-- TASK INPUTS --
-=-=-=-=-

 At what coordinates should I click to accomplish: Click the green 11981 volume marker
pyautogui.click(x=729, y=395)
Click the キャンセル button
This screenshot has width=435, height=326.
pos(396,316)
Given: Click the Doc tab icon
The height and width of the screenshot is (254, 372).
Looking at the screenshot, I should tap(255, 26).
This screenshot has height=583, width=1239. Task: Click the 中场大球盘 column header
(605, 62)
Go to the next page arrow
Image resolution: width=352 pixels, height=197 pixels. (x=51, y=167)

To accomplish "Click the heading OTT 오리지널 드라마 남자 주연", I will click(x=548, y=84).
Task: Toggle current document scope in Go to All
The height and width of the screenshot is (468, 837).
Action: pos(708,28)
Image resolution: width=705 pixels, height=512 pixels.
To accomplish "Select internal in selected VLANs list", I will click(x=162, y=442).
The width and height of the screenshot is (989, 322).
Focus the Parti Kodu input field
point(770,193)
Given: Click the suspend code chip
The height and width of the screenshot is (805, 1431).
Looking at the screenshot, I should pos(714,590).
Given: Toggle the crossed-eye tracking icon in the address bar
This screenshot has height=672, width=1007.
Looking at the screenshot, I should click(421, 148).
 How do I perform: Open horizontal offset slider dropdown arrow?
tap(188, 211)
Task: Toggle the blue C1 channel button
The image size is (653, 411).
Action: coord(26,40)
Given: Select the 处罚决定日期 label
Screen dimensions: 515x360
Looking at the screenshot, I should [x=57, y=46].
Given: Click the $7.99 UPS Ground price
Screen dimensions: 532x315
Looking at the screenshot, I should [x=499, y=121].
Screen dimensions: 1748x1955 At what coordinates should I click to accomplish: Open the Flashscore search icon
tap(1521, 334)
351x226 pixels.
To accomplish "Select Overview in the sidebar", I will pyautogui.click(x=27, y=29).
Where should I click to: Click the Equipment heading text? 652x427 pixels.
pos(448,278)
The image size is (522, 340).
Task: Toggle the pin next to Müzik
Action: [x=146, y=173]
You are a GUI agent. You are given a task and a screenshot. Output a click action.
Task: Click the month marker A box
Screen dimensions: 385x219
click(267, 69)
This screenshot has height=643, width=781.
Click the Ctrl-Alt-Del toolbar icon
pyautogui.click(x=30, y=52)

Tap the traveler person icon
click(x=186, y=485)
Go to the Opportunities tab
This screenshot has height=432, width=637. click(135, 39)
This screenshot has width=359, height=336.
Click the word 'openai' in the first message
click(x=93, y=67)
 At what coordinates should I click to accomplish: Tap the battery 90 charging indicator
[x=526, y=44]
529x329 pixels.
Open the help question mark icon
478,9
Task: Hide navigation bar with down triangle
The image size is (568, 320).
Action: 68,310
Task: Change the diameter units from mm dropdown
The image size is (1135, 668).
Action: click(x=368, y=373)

-=-=-=-=-

-- WORK REQUEST --
Note each line above that contains "Select" and copy it out.

-- TASK ANSWER --
To accomplish "Select internal in selected VLANs list", I will click(x=162, y=442).
Given: Select the 处罚决定日期 label
To accomplish "Select Overview in the sidebar", I will pyautogui.click(x=27, y=29).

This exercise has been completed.